• PROVIDED RECORDS:
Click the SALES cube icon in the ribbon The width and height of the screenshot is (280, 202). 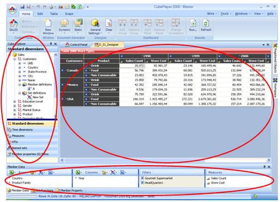[14, 26]
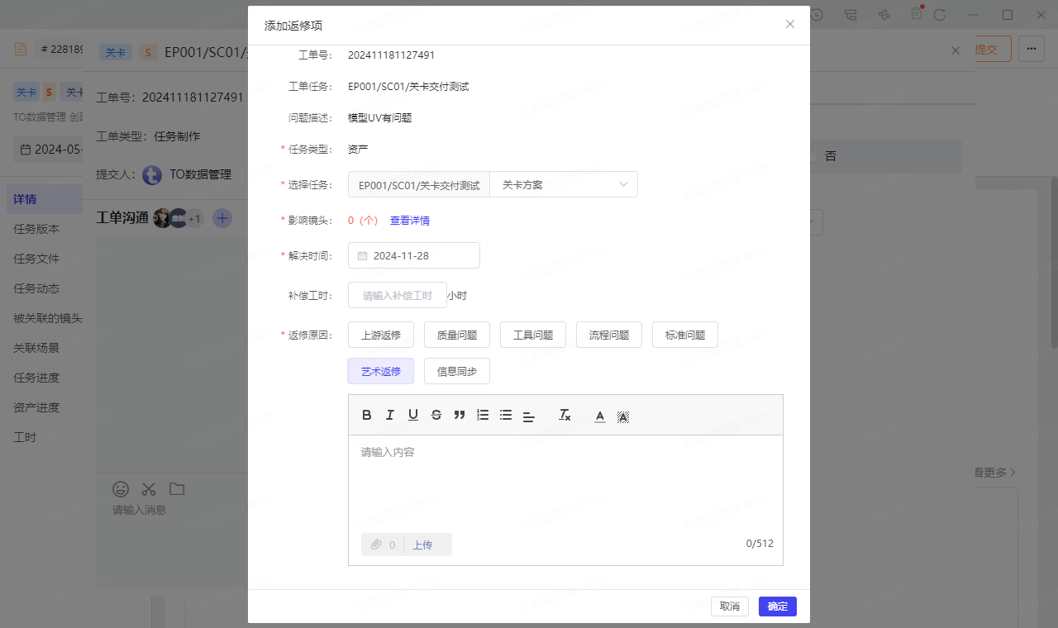The height and width of the screenshot is (628, 1058).
Task: Toggle bold formatting in the editor
Action: (367, 416)
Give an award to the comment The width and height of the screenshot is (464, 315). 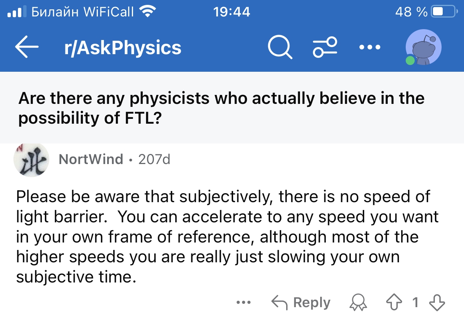click(x=358, y=302)
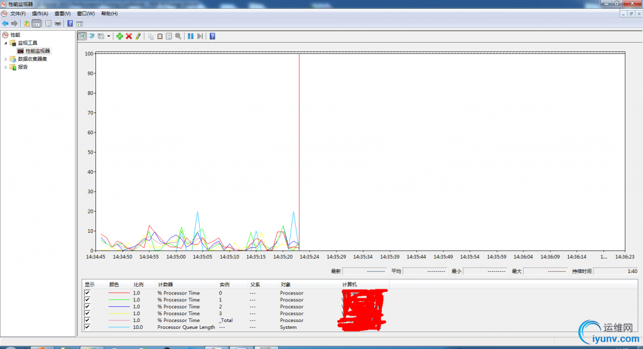This screenshot has width=643, height=349.
Task: Click the blue Back arrow in toolbar
Action: tap(6, 23)
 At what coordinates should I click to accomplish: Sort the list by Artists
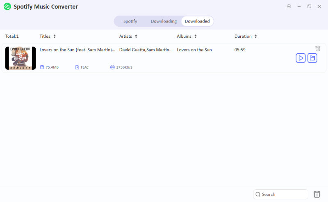click(x=136, y=36)
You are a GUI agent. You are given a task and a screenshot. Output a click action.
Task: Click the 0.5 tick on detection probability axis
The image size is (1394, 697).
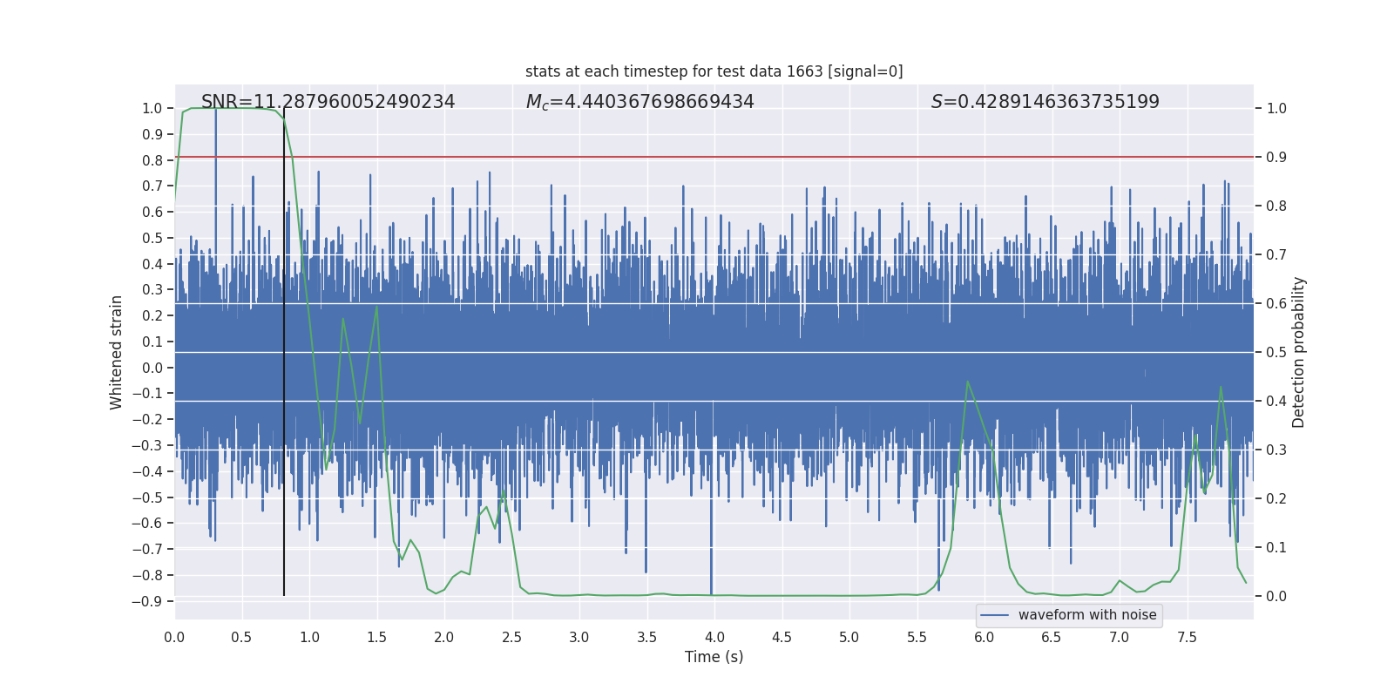click(x=1276, y=353)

• PROBLEM TO SOLVE: Exactly the lines from the one holding "You are a GUI" through the last line of the entries must be set down, with nothing added and no pictures.

• EXERCISE OUTPUT:
You are a GUI agent. You are given a task and a screenshot. Output a click action.
Task: Click the 0.5 tick on detection probability axis
The image size is (1394, 697).
click(x=1276, y=353)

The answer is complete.